1
votes

I am trying to query 3 tables:

classroom:

id |    name  
----------------
 1 | bob's class

student_enrollment:

studentId | classroomId  
-----------------------
     1    |     1  

student_progress:

studentId | dateTime 
---------------------   
    1     | 2014-08-15 09:33:23

and I am trying to end up with a result such as:

classroomName | studentId | days
------------------------------------------
Bob's class   |     1     |   112

Where days is the distinct number of days the particular student had a dateTime entry.

SELECT classroom.name, student_enrollment.studentId, student_progress.dateTime   
FROM classroom 
JOIN student_enrollment ON student_enrollment.classroomId = classroom.id     
JOIN student_progress ON student_progress.studentId = student_enrollment.studentId 
WHERE `dateTime` >= '2014-08-01 09:00:34' 
ORDER BY classroom.name

Gives me a table with every dateTime entry for each student. Any way I've tried to add a count to the query gives me at best a result with just one student and the total count of distinct dateTime days.

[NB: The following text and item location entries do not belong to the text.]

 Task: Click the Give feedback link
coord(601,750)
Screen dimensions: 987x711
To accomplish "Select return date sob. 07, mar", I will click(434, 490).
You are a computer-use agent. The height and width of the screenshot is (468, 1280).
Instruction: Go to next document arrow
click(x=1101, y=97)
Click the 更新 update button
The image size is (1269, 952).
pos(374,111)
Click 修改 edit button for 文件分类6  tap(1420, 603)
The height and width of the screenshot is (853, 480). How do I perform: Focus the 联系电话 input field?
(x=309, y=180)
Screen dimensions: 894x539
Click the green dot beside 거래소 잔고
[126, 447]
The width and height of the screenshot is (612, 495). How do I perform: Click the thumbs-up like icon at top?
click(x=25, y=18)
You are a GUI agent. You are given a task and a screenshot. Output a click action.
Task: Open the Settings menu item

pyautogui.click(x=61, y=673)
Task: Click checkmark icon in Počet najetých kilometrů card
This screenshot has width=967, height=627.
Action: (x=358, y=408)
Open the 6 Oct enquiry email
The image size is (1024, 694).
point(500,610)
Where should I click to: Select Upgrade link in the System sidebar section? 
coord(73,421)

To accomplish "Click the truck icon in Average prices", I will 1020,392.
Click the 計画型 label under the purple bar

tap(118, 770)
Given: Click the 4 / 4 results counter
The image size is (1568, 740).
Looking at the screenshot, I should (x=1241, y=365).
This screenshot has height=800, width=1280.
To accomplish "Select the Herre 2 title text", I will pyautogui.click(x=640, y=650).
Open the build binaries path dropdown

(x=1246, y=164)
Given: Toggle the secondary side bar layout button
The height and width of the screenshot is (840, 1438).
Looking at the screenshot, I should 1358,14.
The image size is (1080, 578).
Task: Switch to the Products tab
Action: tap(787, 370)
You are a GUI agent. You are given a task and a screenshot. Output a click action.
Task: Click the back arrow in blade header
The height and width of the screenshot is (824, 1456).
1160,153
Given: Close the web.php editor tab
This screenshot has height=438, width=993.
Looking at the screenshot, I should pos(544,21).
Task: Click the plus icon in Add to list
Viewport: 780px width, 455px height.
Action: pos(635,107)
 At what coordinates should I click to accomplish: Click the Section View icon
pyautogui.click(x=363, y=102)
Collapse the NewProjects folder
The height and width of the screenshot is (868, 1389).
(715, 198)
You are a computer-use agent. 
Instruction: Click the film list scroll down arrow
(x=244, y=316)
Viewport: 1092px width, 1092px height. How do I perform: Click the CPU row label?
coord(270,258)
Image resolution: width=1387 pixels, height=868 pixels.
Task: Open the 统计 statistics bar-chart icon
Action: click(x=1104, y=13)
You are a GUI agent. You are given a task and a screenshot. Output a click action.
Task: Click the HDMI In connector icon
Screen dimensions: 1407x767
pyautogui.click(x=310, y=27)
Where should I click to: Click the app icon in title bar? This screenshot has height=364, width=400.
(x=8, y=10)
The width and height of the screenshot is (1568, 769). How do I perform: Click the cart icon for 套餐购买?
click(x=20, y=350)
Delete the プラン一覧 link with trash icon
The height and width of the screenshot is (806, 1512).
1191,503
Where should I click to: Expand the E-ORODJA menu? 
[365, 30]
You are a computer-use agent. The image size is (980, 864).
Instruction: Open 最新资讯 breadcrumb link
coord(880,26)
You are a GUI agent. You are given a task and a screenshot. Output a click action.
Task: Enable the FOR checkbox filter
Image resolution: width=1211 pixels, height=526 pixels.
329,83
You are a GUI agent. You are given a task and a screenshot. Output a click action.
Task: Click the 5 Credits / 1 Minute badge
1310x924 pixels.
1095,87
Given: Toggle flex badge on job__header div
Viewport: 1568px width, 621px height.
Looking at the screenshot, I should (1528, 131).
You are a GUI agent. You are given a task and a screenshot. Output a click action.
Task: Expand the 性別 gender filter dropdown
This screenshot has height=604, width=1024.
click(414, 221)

SELECT classroom.name, student_enrollment.studentId, COUNT(DISTINCT YEAR(student_progress.dateTime),MONTH(student_progress.dateTime),DAY(student_progress.dateTime)) AS days 
FROM classroom 
    JOIN student_enrollment ON student_enrollment.classroomId = classroom.id 
    JOIN student_progress ON student_progress.studentId = student_enrollment.studentId 
WHERE  `dateTime` >= '2014-08-01 09:00:34' 
ORDER BY classroom.name

I've tried moving the count to a sub-query in the join portion, and a variety of other things, but just end up with errors such as unknown table student_progress and just can't seem to land on the right way to put the query together to get the distinct count of dateTime entries for each studentId.

2
Is the complication that you want to consider days and not just unique dateTime values? - Madbreaks
The complication was that I was just getting back a result with 1 student in 1 classroom with 'days' as a count of ALL distinct dateTime days, rather than the distinct count of days for each particular student. I guess because I had student_enrollment.studentId rather than student_progress.studentId in the SELECT. - soisystems

2 Answers

1
votes

It seems like what you want is to count the distinct DATEs. Try, instead:

SELECT classroom.NAME,
    student_enrollment.studentId,
    COUNT(DISTINCT DATE(student_progress.DATETIME)) AS days
FROM classroom
INNER JOIN student_enrollment
    ON student_enrollment.classroomId = classroom.id
INNER JOIN student_progress
    ON student_progress.studentId = student_enrollment.studentId
WHERE `dateTime` >= '2014-08-01 09:00:34'
GROUP BY classroom.NAME, student_enrollment.studentId,
ORDER BY classroom.NAME

I added in the explicit GROUP BY here too, just because anytime you are aggregating with a formula up top, you should GROUP BY the other fields. MySQL will do it anyway, but it's best to be explicit so you don't get strange results.

0
votes

I think you want something along these lines:

SELECT
    classroom.name,
    student_progress.studentId,
    COUNT(DISTINCT DATE_FORMAT(student_progress.dateTime, '%y-%m-%d')) AS days
FROM classroom
JOIN student_enrollment ON
    student_enrollment.classroomId = classroom.id
JOIN student_progress ON
    student_progress.studentId = student_enrollment.studentId
GROUP BY
    classroom.name,
    student_progress.studentId;

This should correctly count distinct days vs. distinct values of dateTime. I wouldn't suggest naming your column dateTime btw, bound to lead to confusion later (for you or the next dev).